24

I'm using URI.encode to generate HTML data URLs:

visit "data:text/html,#{URI::encode(html)}"

After upgrading to Ruby 2.7.1, interpreter started warning:

warning: URI.escape is obsolete

Recommended replacements of this are CGI.escape and URI.encode_www_form_component. However, they're not doing same thing:

2.7.1 :007 > URI.escape '<html>this and that</html>'
(irb):7: warning: URI.escape is obsolete
 => "%3Chtml%3Ethis%20and%20that%3C/html%3E"
2.7.1 :008 > CGI.escape '<html>this and that</html>'
 => "%3Chtml%3Ethis+and+that%3C%2Fhtml%3E"
2.7.1 :009 > URI.encode_www_form_component '<html>this and that</html>'
 => "%3Chtml%3Ethis+and+that%3C%2Fhtml%3E"

Result of these slight encoding differences - html page where spaces are replaced by +. My question is - what's a good replacement of URI.encode for this use case?

engineersmnky
  • 22,010
  • 2
  • 32
  • 47
Tadas Sasnauskas
  • 1,985
  • 20
  • 24
  • 1
    Take a look at [`ERB::Util.url_encode`](https://ruby-doc.org/stdlib-2.7.1/libdoc/erb/rdoc/ERB/Util.html#url_encode-method) – it encodes space as `%20` and also encodes `/` as `%2F` (which is perfectly fine) – Stefan Dec 23 '20 at 12:53

3 Answers3

25

There is actually a drop in replacement.

s = '<html>this and that</html>'    
p = URI::Parser.new
p.escape(s)
=> "%3Chtml%3Ethis%20and%20that%3C/html%3E"

Docs: https://docs.w3cub.com/ruby~3/uri/rfc2396_parser

Found this through a comment under this article https://docs.knapsackpro.com/2020/uri-escape-is-obsolete-percent-encoding-your-query-string

Also tested this against some other strings in my setup, this also seems to retain commas the same way URI.escape does, in contrast to ERB::Util.url_encode.
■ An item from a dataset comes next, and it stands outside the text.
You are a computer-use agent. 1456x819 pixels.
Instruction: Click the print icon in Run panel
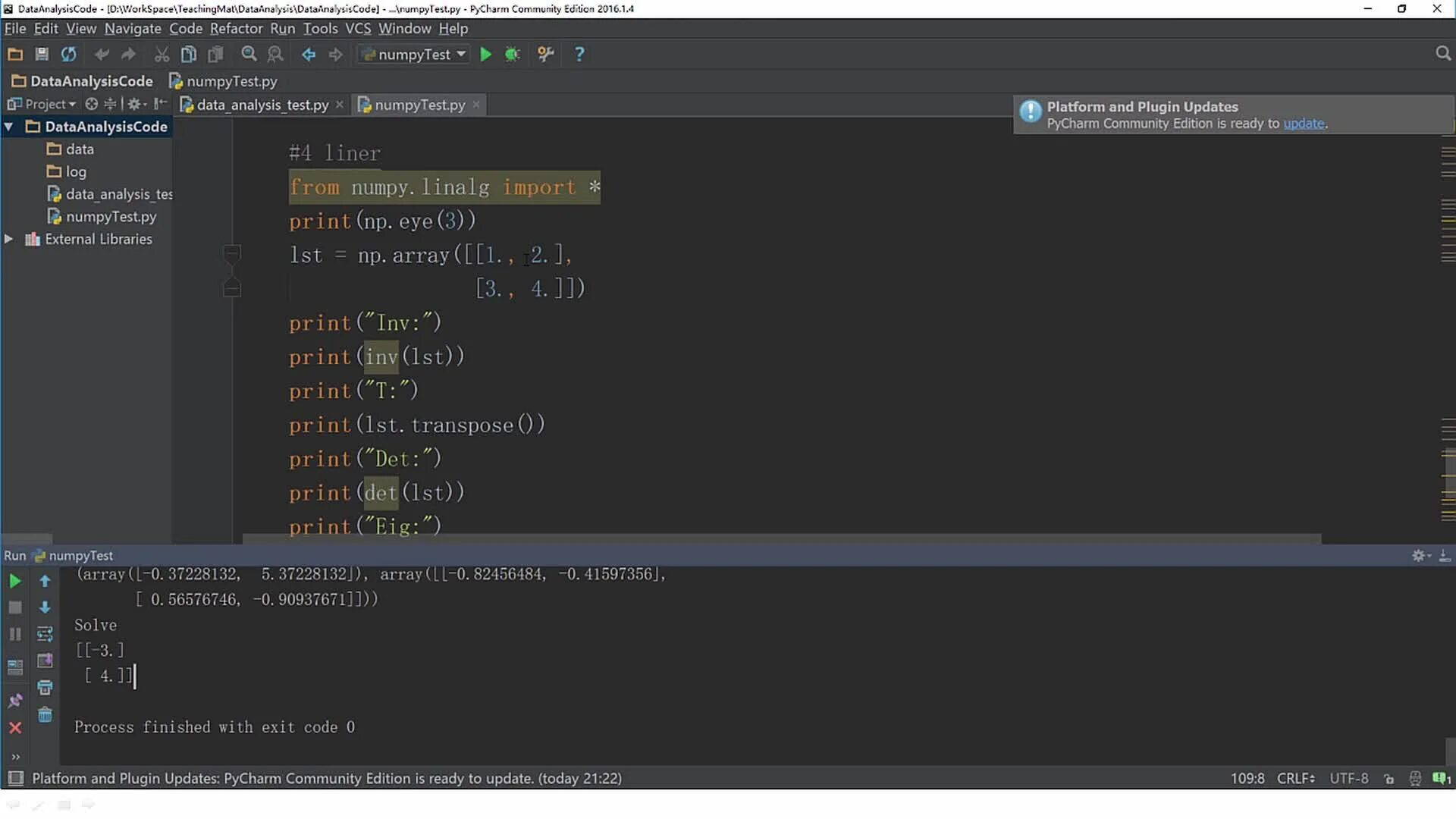pos(45,688)
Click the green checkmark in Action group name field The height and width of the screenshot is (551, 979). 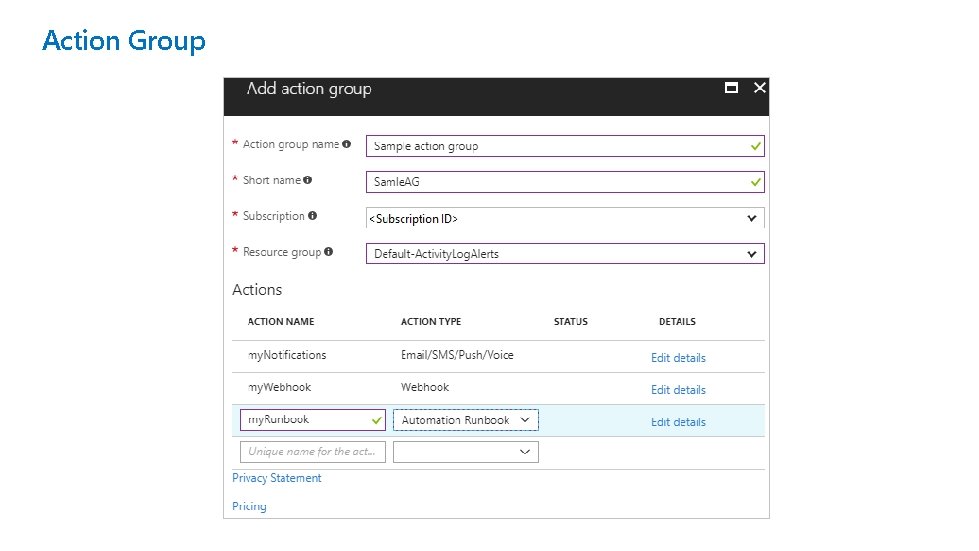[x=756, y=146]
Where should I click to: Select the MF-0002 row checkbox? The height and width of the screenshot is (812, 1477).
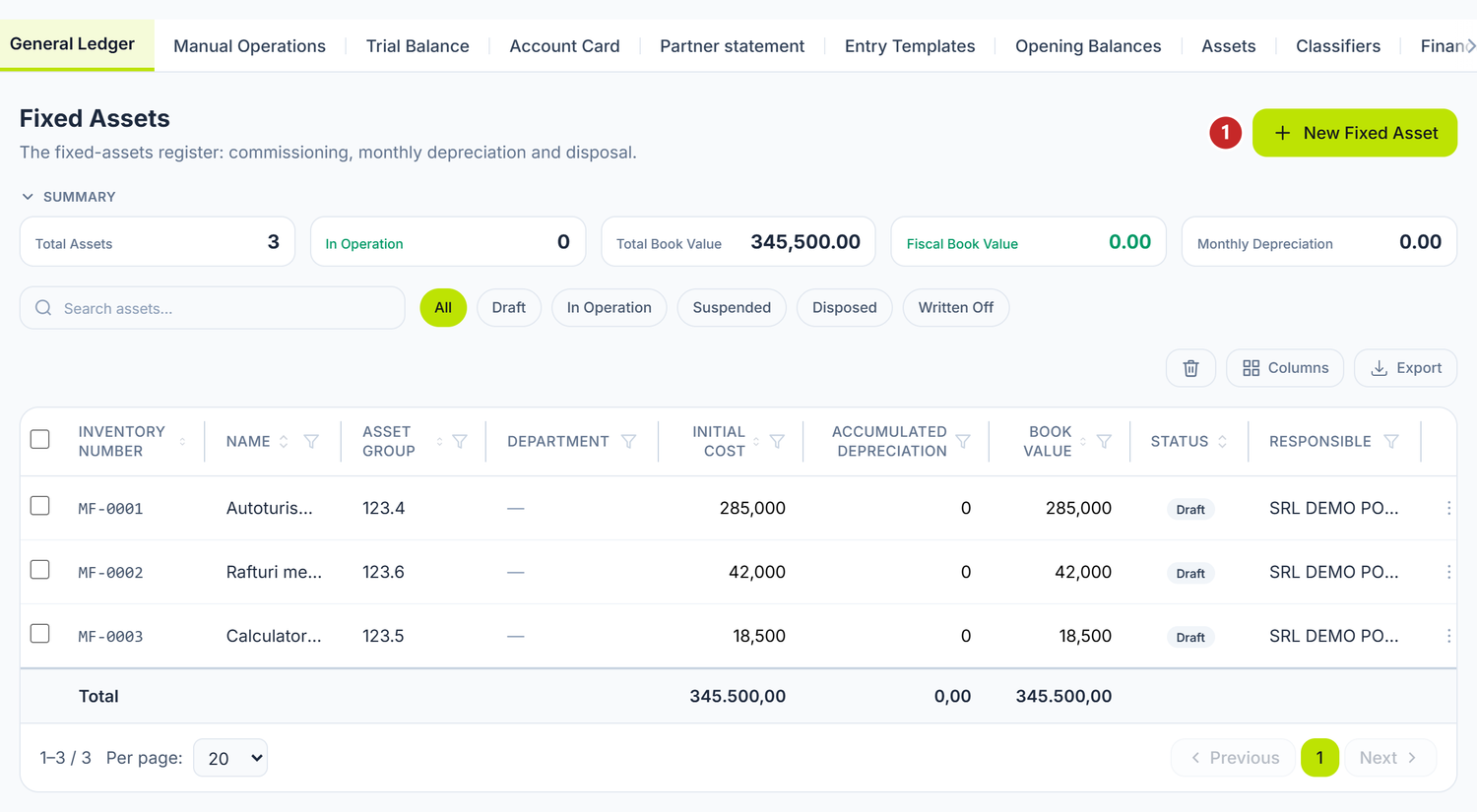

NOTE: As this answer became so popular now, it's probably worth to mention that you should not blindly change your code to use URI::Parser unless you are certain your project doesn't need a standards compliant encoder. As URI.escape was actually deprecated for a reason. So before simply switching to URI::Parser make sure you have read and understood https://stackoverflow.com/a/13059657/6376353

Stefan Horning
  • 729
  • 12
  • 16
  • 3
    Using `URI::Parser#escape` is _exactly_ the same as using `URI::escape`, except without the warning. And that's fine, if that's what you want, but it's important to realize that this is not a different solution. If you look at the source code, `URI::escape` calls `URI::DEFAULT_PARSER.escape`, and `URI::DEFAULT_PARSER` is an instance of `URI::Parser`. – Steve Oct 05 '21 at 01:53
3

There is no official RFC 3986-compliant URI escaper in the Ruby standard library today.

See Why is URI.escape() marked as obsolete and where is this REGEXP::UNSAFE constant? for background.

There are several methods that have various issues with them as you have discovered and pointed out in the comment:

  • They produce deprecation warnings
  • They do not claim standards compliance
  • They are not escaping in accordance with RFC 3986
  • They are implemented in tangentially related libraries
D. SM
  • 12,345
  • 3
  • 10
  • 19
3

From Apidock.com

require "erb"
include ERB::Util

puts url_encode("Programming Ruby:  The Pragmatic Programmer's Guide")

Generates

Programming%20Ruby%3A%20%20The%20Pragmatic%20Programmer%27s%20Guide

gordie
  • 1,251
  • 2
  • 15
  • 29